Effusive-constrictive pericarditis; Tuberculosis; Echocardiography; Hydrostatic pressure measurements

MeSH Terms

Atrial Pressure
Constriction
Diagnosis
Echocardiography*
Heart Atria
Humans
Pericardial Effusion
Pericarditis*
Pericardium
Sensitivity and Specificity
Tuberculosis
Ventricular Pressure

Figure

  • Fig. 1 Allocation of study subjects. ECP: effusive-constrictive pericarditis, RAP: right atrial pressure, COPD: chronic obstructive pulmonary disease.

  • Fig. 2 A decrease of > 25% in the peak E-wave velocity (as determined by a pulsed-wave Doppler recording at the level of the mitral leaflet tips in an apical four-chamber view) on the first beat after inspiration. Exp: expiration, Insp: inspiration.

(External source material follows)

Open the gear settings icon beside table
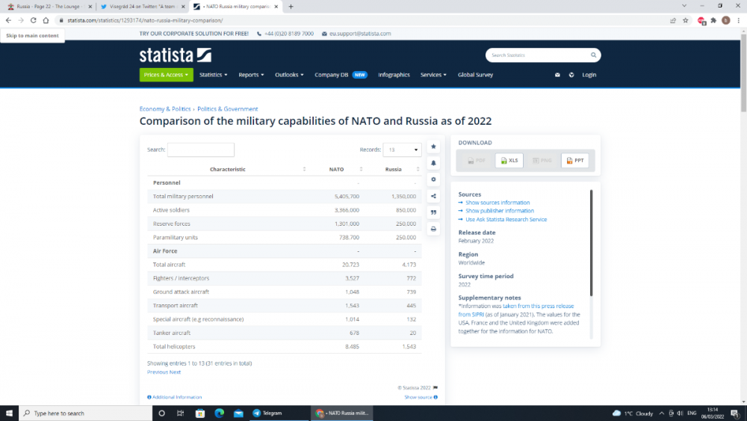This screenshot has height=421, width=747. click(x=433, y=179)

  • Fig. 3 Systolic discordance, with a reciprocal change in peak left ventricular and right ventricular pressures during maximum inspiration (the first ejection phase following the diastolic phase with the lowest, early left ventricular pressure). The right ventricular index is the percentage of the maximum, right ventricular systolic pressure (indicated by solid arrow) attained during maximum inspiration (defined as the first ejection phase following the diastolic phase with the lowest, early left ventricular pressure, i.e., the third beat). The right ventricular index is 100%, as the right ventricular pressure, defined as above, is at its maximum (compared with, e.g., the first beat–indicated by a dashed arrow). LV: left ventricle, RV: right ventricle, Insp: inspiration, Exp: expiration.

  • Fig. 4 Right ventricular (RV) index (%) (mean and standard deviation) in those subjects with and without discordance, as measured by intraventricular pressures.